Consider De Lassalle v. Guildford, a loan contract case in which the latter part rented a house at the first. The landlord promised to repair the runoff before the tenant moved in. This promise was considered by the court to be a secondary contract that allowed the tenant to sue if he found that the exits had not been fixed as promised. The rules of proof of the watchword do not apply to ancillary contracts, but only to primary contracts. It can also be illustrated as follows: A support contract is a contract that encourages a person to enter into a separate “primary” contract. For example, if X agrees to purchase Y products manufactured by Z accordingly, based on Z`s assurance of the high quality of the goods, X and Z may consider that X and Z have entered into a guarantee agreement consisting of Z`s promise of quality made taking into account X`s promise to enter into the main contract with Y. This rule prevents parties from changing the importance of written contracts with oral or tacit agreements that are not included in the original contract, the latter impairing their integrity. This means that, when a contract is available in writing, subsequent agreements that are not entered into in writing are not proven in a contractual dispute.
There are, however, several exceptions to this rule. A contracting party may attempt to demonstrate the existence of a security contract if its right to the infringement is denied because the statement on which they were based is not considered to be the duration of the principal contract. It was decided that the explanation must have been so successful.  In the event of a breach of a security contract, corrective action may be taken. The ancillary contracts are independent oral contracts, concluded between two parties to a separate agreement or between one of the original parties and a third party. Read 3 min A support contract, if it is falsified between the same parties as the main contract, must not be contrary to the main contract. In other words, if the term was agreed before the formal contract was concluded (but was still in place and could not be executed before the end of the second term), the first term will remain eligible.  In essence, security contracts cannot contradict an element of the main contract or the rights that flow from it.  Ancillary contracts are an exception to the practice of contractual doctrine, which states that a contract cannot impose obligations or rights on a party not related to the contract.

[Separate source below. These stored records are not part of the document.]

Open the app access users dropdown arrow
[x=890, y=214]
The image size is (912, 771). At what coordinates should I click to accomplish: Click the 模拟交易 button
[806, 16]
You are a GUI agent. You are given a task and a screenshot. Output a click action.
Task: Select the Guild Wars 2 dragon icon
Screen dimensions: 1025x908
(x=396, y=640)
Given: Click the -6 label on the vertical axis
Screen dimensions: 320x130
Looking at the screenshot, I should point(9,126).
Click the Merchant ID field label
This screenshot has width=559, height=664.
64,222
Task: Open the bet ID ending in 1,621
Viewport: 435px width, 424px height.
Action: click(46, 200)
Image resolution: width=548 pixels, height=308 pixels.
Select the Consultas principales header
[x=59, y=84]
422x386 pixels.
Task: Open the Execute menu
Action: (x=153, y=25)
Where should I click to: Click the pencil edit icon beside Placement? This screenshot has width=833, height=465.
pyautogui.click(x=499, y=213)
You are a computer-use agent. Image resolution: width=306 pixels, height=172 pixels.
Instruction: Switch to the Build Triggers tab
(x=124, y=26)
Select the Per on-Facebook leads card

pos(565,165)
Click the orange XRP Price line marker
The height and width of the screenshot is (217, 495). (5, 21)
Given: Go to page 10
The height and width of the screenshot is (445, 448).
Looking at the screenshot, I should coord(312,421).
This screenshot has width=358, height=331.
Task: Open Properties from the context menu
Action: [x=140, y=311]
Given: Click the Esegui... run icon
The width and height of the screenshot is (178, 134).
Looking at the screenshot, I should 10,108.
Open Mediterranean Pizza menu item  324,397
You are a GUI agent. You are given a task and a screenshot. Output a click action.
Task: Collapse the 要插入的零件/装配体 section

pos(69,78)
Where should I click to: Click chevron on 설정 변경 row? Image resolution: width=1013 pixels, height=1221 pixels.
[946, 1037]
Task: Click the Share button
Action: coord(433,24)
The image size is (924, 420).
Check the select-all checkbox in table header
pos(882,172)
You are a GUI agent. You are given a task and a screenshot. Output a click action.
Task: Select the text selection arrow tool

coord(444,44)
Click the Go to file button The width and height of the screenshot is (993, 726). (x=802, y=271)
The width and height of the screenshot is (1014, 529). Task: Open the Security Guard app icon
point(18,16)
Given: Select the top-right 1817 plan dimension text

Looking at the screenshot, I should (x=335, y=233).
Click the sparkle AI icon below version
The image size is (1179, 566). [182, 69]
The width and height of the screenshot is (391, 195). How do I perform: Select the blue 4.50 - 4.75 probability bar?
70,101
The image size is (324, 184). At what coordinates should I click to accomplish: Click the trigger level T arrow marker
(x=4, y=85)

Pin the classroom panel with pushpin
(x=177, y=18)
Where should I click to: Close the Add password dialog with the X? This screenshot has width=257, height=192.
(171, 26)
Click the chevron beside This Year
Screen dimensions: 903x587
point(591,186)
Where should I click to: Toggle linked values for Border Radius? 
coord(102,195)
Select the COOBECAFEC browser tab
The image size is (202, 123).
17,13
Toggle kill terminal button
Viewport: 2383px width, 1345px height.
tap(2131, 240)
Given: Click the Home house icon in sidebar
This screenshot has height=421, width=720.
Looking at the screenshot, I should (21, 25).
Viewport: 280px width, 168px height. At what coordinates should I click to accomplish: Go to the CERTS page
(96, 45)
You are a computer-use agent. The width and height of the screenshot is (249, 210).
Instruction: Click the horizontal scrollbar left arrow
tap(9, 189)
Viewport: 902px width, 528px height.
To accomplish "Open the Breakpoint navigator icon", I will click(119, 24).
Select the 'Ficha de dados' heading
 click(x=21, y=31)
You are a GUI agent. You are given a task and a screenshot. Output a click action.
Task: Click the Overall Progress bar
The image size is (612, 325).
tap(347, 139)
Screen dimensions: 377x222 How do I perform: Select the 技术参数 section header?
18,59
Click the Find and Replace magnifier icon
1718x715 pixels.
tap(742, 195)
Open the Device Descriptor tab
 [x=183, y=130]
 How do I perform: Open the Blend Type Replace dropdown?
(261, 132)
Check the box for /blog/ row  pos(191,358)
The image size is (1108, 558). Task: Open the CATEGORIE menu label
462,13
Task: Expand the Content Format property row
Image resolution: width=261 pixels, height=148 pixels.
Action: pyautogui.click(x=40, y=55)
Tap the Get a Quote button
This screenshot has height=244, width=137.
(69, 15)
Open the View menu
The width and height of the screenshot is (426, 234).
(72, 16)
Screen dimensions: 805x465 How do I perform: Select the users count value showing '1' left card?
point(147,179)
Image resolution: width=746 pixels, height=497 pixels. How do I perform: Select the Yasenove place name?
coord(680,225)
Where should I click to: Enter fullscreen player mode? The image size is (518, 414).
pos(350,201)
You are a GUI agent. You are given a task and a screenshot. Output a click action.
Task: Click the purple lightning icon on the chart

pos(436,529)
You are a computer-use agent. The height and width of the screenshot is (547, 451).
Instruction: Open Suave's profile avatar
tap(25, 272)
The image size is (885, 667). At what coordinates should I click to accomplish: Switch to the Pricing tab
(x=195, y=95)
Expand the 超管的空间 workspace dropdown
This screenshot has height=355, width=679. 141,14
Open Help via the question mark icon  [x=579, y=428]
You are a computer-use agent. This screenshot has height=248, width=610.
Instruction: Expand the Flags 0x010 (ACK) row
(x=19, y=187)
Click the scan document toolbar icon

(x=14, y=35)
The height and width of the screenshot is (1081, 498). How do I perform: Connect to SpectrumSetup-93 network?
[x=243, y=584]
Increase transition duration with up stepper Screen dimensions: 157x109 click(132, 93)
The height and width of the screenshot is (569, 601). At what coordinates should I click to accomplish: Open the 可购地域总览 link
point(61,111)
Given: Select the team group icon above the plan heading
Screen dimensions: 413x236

 However, in cases where a security contract is entered into between a third party and one of the contracting parties, the Court may authorize rights or obligations to the non-contracting party, as outlined in the previous unauthorized Donoghue/Stevenson case.  Most security contracts are one-sided, which means only one party, in exchange for money. B, makes a promise (for example, the provision of a product or service). The agreement with the original contract is the consideration for the security contract. A support contract is usually a one-time contract which, taking into account the party whose benefit is exploited by the contract, enters into the main or principal contract, which sets additional conditions for the same purpose as the main contract.  For example, an ancillary contract is entered into when one party pays the other party a certain amount for entry into another contract.